**Task:** Below are the records; they must be reproduced verbatim.

○ ○ ○ ○ ○ ○ ○

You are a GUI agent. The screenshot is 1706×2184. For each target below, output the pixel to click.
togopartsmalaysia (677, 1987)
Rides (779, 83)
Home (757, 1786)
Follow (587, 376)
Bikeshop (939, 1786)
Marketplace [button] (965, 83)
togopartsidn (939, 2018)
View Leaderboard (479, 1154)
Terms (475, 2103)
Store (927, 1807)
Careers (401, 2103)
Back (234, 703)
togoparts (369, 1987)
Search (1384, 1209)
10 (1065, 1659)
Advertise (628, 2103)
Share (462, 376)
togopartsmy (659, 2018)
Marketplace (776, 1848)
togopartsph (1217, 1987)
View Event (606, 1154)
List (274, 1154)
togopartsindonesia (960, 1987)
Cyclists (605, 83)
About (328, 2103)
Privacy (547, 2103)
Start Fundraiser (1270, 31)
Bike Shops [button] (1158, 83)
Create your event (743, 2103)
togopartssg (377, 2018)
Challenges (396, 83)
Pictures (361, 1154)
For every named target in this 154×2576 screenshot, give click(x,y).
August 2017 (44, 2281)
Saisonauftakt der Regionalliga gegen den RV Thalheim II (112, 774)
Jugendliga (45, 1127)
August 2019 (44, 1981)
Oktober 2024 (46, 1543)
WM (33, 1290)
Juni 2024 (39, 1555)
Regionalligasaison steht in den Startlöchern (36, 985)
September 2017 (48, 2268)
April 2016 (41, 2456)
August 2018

○ ○ ○ ○ ○ ○ ○

**Output below:**
You are a GUI agent. The screenshot is 1706×2184. For each target below, output the pixel to click.
togopartsmalaysia (677, 1987)
Rides (779, 83)
Home (757, 1786)
Follow (587, 376)
Bikeshop (939, 1786)
Marketplace [button] (965, 83)
togopartsidn (939, 2018)
View Leaderboard (479, 1154)
Terms (475, 2103)
Store (927, 1807)
Careers (401, 2103)
Back (234, 703)
togoparts (369, 1987)
Search (1384, 1209)
10 (1065, 1659)
Advertise (628, 2103)
Share (462, 376)
togopartsmy (659, 2018)
Marketplace (776, 1848)
togopartsph (1217, 1987)
View Event (606, 1154)
List (274, 1154)
togopartsindonesia (960, 1987)
Cyclists (605, 83)
About (328, 2103)
Privacy (547, 2103)
Start Fundraiser (1270, 31)
Bike Shops [button] (1158, 83)
Create your event (743, 2103)
togopartssg (377, 2018)
Challenges (396, 83)
Pictures (361, 1154)
For every named target in this 154×2576 screenshot, give click(x,y).
August 2017 (44, 2281)
Saisonauftakt der Regionalliga gegen den RV Thalheim II (112, 774)
Jugendliga (45, 1127)
August 2019 (44, 1981)
Oktober 2024 (46, 1543)
WM (33, 1290)
Juni 2024 (39, 1555)
Regionalligasaison steht in den Startlöchern (36, 985)
September 2017 (48, 2268)
April 2016 (41, 2456)
August 2018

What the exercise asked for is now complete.